People who smoke in middle age - particularly heavy smokers - significantly increase their risk of dementia decades later. That's the message from the newly-published results of a large, long-term study.
The smoking habits of more than 21,000 California residents were surveyed in the 1970s and 1980s. Years later, their medical records were reviewed for diagnosis of Alzheimer's Disease and other forms of dementia.
Rachel Whitmer of the Kaiser Permanente Division of Research says that heavy smokers in the study - those who smoked at least 40 cigarettes, or two packs a day - doubled their risk of dementia over an average follow-up of 23 years.
"But the story wasn't limited just to very heavy smokers," says Whitmer. "Even folks who reported smoking one to two packs a day had a 44 percent greater risk of dementia. And people who reported smoking a half pack to one pack per day had a 37 percent greater risk of dementia."
The reason heavy smokers are more likely to suffer dementia later in life is unclear, and may involve multiple factors.

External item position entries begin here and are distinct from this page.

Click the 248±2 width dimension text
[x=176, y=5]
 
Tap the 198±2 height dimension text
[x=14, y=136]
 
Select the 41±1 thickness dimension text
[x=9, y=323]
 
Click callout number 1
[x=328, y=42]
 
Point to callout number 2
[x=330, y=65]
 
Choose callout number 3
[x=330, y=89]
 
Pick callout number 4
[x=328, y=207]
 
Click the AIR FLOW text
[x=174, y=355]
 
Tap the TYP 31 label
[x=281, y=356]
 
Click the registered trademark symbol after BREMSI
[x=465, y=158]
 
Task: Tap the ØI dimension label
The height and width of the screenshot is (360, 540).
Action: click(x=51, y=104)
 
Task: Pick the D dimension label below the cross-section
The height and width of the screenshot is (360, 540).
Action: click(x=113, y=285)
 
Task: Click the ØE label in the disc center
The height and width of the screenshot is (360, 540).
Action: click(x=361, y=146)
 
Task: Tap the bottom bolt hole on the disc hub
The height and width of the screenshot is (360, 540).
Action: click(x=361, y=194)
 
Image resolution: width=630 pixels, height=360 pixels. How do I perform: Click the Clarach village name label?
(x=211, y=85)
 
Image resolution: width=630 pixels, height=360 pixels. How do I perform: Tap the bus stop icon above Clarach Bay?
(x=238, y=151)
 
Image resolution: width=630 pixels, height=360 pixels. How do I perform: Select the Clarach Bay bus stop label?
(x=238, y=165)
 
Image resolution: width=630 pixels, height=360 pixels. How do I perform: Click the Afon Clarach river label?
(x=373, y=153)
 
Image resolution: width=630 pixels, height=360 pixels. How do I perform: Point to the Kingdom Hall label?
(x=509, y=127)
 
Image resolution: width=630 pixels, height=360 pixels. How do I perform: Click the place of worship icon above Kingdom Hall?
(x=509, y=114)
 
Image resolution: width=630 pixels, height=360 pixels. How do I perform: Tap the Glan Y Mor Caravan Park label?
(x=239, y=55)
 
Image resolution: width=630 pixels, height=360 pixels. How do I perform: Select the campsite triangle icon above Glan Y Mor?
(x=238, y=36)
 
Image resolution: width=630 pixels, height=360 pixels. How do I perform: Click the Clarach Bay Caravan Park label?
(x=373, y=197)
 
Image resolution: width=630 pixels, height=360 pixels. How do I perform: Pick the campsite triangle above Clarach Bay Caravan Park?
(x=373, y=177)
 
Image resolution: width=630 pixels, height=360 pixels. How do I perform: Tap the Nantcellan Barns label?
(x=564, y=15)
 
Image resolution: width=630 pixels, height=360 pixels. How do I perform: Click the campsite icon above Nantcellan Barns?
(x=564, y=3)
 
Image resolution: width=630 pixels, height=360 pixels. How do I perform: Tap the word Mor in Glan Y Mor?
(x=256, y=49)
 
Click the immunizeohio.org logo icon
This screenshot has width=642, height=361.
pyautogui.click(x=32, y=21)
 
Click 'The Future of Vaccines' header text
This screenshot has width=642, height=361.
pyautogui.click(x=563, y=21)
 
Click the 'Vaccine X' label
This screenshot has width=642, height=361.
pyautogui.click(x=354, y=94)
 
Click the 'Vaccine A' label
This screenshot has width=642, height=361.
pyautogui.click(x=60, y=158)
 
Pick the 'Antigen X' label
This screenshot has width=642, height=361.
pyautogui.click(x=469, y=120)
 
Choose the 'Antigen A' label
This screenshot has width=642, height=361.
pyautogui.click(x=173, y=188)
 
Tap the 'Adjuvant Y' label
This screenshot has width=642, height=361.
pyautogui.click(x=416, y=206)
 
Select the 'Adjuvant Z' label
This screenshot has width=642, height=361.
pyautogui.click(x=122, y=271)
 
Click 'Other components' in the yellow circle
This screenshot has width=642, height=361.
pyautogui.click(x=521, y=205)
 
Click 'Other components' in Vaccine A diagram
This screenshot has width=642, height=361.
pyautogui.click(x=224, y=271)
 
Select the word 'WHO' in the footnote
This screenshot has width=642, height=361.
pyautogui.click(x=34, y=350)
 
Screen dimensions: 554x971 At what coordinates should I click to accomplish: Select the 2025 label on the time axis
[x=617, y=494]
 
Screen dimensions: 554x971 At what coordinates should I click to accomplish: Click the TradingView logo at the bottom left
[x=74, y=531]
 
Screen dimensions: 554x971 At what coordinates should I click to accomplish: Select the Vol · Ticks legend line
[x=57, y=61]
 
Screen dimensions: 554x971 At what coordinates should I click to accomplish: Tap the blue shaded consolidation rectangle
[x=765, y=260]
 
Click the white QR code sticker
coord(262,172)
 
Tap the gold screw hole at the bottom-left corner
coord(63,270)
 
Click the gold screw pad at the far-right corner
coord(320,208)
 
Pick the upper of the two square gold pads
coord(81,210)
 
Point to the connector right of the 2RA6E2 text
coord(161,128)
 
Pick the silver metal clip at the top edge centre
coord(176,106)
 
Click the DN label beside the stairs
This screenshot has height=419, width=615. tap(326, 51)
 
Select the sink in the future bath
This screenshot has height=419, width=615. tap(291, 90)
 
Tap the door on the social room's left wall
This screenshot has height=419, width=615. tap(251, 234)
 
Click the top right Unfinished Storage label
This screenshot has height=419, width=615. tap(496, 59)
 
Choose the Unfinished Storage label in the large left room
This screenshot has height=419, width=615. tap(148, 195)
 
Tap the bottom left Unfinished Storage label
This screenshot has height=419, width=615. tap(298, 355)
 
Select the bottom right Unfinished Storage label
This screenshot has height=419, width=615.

Whitmer, who has published previous studies linking dementia to other risks such as obesity and high blood pressure, sees a pattern.
"There are certain risk factors for dementia that are not modifiable, such as age or family history," she says. "The story that we've been seeing, and the work that we've been publishing, is that the very basic take-home message is what's bad for the heart is bad for the brain. So when you think about risk factors for heart disease, you can also think about those same risk factors for dementia."
Rachel Whitmer's study on the link between smoking and dementia appears in the Archives of Internal Medicine, published by the American Medical Association.